In a major medical science breakthrough, scientists have developed the world’s first synthetic embryo outside the womb using stem cells cultured in a petri dish. These cells were cultured without the use of fertilized eggs, bypassing the need for sperm.
What is this synthetic embryo?
Researchers at the Weizmann Institute in Israel discovered that it was possible to get mouse stem cells to self-assemble into structures that resembled early embryos and had an intestinal tract, a developing brain, and a beating heart. These live constructs are often referred to as synthetic embryos because they are made without fertilized eggs. Moreover, they are anticipated to advance our understanding of how organs and tissues develop throughout the growth of natural embryos in the near future.
The study offers hopes of growing tissues and organs for transplantation using synthetic embryo models. The team tried to emulate what an embryo does and built on two previous advances which include an efficient method for reprogramming stem cells back to a naïve state and using an electronically controlled device that keeps the embryos bathed in a nutrient solution inside of beakers that move continuously, simulating the way nutrients are supplied by material blood flow to the placenta.
The team grew the embryo from mouse stem cells
The study was published in the journal Cell. It highlights the potential of naïve pluripotent cells to self-organize and functionally reconstitute. These cells can model the entire mammalian embryo. The team grew the embryo from mouse stem cells that had been cultured for years in a petri dish.
“Until now, in most studies, the specialized cells were often either hard to produce or aberrant, and they tended to form a mishmash instead of well-structured tissue suitable for transplantation. We managed to overcome these hurdles by unleashing the self-organization potential encoded in the stem cells,” Prof. Jacob Hanna of Weizmann’s Molecular Genetics Department, who headed the research team said.
The Process
The researchers separated the stem cells into three groups, one contained cells intended to develop into embryonic organs themselves, and the other two groups were pretreated for only 48 hours to overexpress one of two types of genes: master regulators of either the placenta or the yolk sac.
Thereafter, they were then mixed in the electronically controlled device, in which just about 0.5% or 50 of around 10,000 went on to form spheres. Each of which later became an elongated, embryo-like structure. They were able to observe the placenta and yolk sacs forming outside the embryos. Further, the model’s development proceeds as in a natural embryo.

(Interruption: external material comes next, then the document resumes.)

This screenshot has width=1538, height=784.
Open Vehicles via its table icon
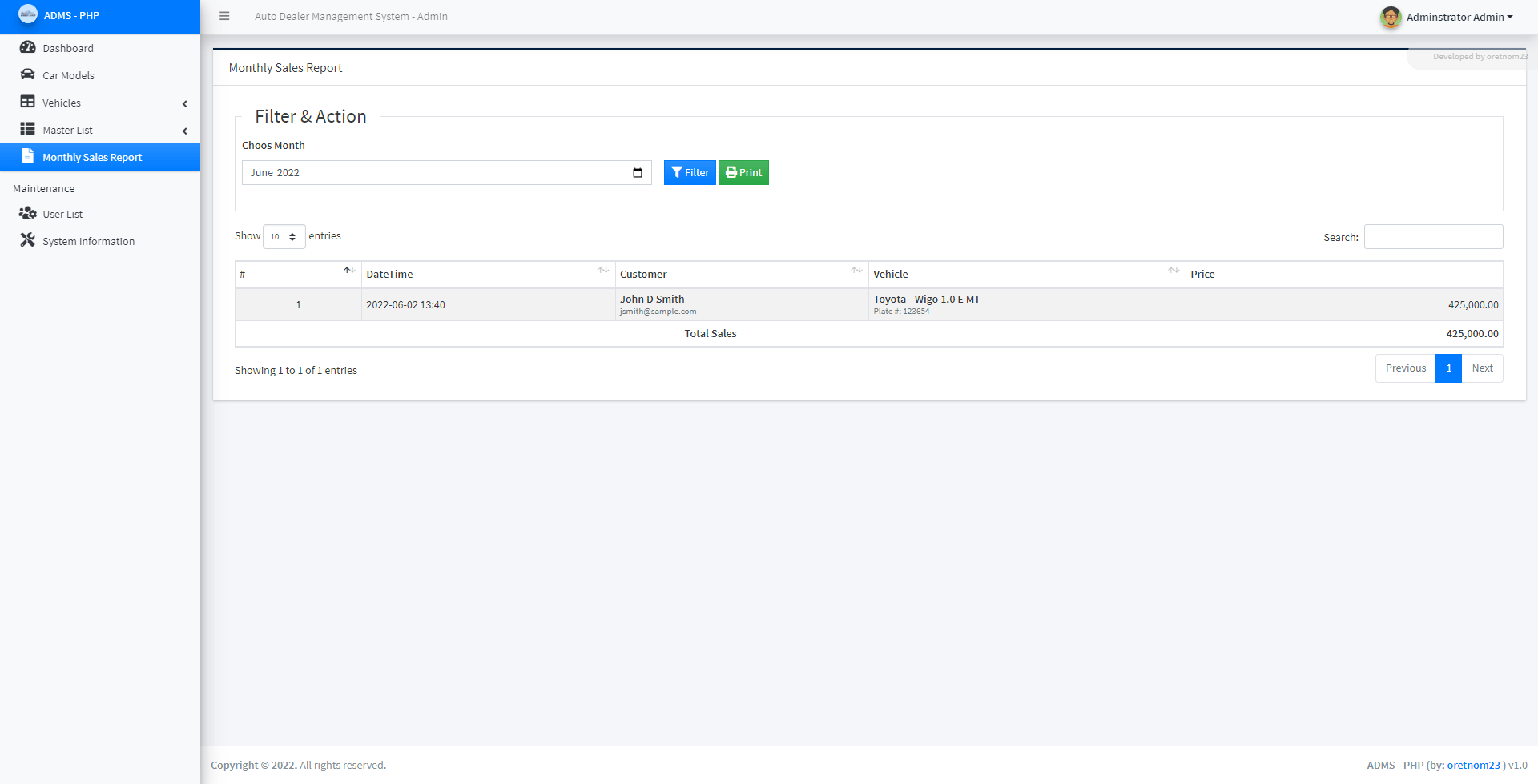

The synthetic embryos continued to develop for 8.5 days nearly half of the mouse’s 20-day gestation at which stage all the early organ progenitors had formed, including a beating heart, blood stem cell circulation, and a brain with well-shaped folds, a neural tube, and an intestinal tract.
When compared to natural mouse embryos, the synthetic models displayed a 95 percent similarity
“When compared to natural mouse embryos, the synthetic models displayed a 95 percent similarity in both the shape of internal structures and the gene expression patterns of different cell types. The organs seen in the models gave every indication of being functional,” researchers said in a statement.
The team is now looking to understand how stem cells know what to do. They are researching how they self-assemble into organs and find their way to their assigned spots inside an embryo. “Because our system, unlike a womb, is transparent, it may prove useful for modeling birth and implantation defects of human embryos,” Hanna added.